Hoewel grootheid over het algemeen een goede eigenschap is wanneer correct gebruikt, heb ik gemerkt dat dit soms kan leiden tot een conceptuele fout. Om een of andere reden lijkt het erop dat grootsheid ertoe leidt dat onderzoekers negeren hoe hun gegevens werden gegenereerd. Hoewel bigness de behoefte om zich zorgen te maken over willekeurige fouten vermindert, neemt de behoefte om zich zorgen te maken over systematische fouten toe, het soort fouten dat ik hieronder zal beschrijven, dat voortkomt uit vooroordelen in de manier waarop gegevens worden gemaakt. In een project dat ik later in dit hoofdstuk zal beschrijven, gebruikten de onderzoekers bijvoorbeeld berichten die op 11 september 2001 waren gegenereerd om een emotionele tijdlijn met een hoge resolutie te produceren van de reactie op de terroristische aanval (Back, Küfner, and Egloff 2010) . Omdat de onderzoekers een groot aantal berichten hadden, hoefden ze zich niet echt zorgen te maken over de vraag of de patronen die ze waarnamen - in de loop van de dag toenemende woede - konden worden verklaard door willekeurige variatie. Er waren zoveel gegevens en het patroon was zo duidelijk dat alle statistische statistische tests suggereerden dat dit een echt patroon was. Maar deze statistische tests waren onwetend van hoe de gegevens werden gemaakt. Sterker nog, het bleek dat veel van de patronen te wijten waren aan een enkele bot die gedurende de dag steeds meer zinloze berichten genereerde. Het verwijderen van deze ene bot vernietigde een aantal van de belangrijkste bevindingen in de paper (Pury 2011; Back, Küfner, and Egloff 2011) . Simpel gezegd, onderzoekers die niet denken aan systematische fouten lopen het risico hun grote datasets te gebruiken om een precieze schatting te krijgen van een onbelangrijke hoeveelheid, zoals de emotionele inhoud van zinloze berichten die door een geautomatiseerde bot worden geproduceerd.

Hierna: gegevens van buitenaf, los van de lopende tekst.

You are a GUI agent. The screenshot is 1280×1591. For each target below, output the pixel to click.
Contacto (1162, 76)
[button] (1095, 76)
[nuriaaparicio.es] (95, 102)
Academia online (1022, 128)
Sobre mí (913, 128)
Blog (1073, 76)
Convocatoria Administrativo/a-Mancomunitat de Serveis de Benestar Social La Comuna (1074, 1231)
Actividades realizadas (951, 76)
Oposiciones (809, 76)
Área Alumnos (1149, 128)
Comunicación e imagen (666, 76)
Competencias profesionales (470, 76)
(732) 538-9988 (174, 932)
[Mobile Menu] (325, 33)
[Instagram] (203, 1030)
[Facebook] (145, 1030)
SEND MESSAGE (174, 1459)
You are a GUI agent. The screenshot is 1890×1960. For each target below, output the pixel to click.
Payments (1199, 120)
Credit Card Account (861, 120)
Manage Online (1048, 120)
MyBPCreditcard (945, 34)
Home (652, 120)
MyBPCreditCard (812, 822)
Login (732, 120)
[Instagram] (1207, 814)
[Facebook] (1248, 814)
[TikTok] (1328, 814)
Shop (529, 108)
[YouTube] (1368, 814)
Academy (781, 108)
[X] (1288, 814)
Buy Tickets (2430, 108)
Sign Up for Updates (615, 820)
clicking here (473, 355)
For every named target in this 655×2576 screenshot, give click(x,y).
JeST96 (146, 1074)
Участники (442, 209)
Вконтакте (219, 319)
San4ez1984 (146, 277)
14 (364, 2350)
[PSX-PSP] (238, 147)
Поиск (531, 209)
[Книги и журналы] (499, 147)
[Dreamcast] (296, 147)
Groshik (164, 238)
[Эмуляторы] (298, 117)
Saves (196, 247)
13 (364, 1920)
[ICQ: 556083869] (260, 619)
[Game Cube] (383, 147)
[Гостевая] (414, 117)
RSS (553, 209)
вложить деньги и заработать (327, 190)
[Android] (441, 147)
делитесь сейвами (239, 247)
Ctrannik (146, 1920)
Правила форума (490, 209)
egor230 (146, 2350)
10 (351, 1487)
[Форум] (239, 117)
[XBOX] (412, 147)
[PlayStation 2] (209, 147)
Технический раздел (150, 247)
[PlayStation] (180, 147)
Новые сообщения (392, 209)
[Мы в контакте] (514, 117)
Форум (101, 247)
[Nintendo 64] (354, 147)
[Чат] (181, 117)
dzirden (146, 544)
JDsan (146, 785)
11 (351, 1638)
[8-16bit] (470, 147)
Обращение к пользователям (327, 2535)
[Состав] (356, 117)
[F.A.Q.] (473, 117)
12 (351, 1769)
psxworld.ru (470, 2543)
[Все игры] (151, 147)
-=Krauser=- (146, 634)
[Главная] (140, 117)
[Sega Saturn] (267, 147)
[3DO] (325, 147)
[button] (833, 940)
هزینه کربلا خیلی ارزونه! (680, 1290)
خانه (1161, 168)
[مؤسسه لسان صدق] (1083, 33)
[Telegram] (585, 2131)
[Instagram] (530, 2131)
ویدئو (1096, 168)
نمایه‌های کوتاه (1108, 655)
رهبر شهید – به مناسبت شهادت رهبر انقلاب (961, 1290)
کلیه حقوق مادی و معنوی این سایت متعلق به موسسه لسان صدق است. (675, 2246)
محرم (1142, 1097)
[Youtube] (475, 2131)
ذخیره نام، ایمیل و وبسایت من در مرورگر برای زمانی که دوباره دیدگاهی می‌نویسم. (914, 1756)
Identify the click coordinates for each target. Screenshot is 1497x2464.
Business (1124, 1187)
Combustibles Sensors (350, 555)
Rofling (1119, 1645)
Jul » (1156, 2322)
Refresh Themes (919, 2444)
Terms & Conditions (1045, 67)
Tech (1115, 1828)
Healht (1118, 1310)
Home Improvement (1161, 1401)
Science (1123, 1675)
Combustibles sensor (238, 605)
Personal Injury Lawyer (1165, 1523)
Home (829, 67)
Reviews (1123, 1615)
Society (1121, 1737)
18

Kortom, grote datasets zijn geen doel op zich, maar ze kunnen bepaalde soorten onderzoek mogelijk maken, waaronder de studie van zeldzame gebeurtenissen, de schatting van heterogeniteit en de detectie van kleine verschillen. Grote gegevensverzamelingen lijken er ook toe te leiden dat sommige onderzoekers negeren hoe hun gegevens zijn gemaakt, wat ertoe kan leiden dat ze een precieze schatting van een onbelangrijke hoeveelheid krijgen.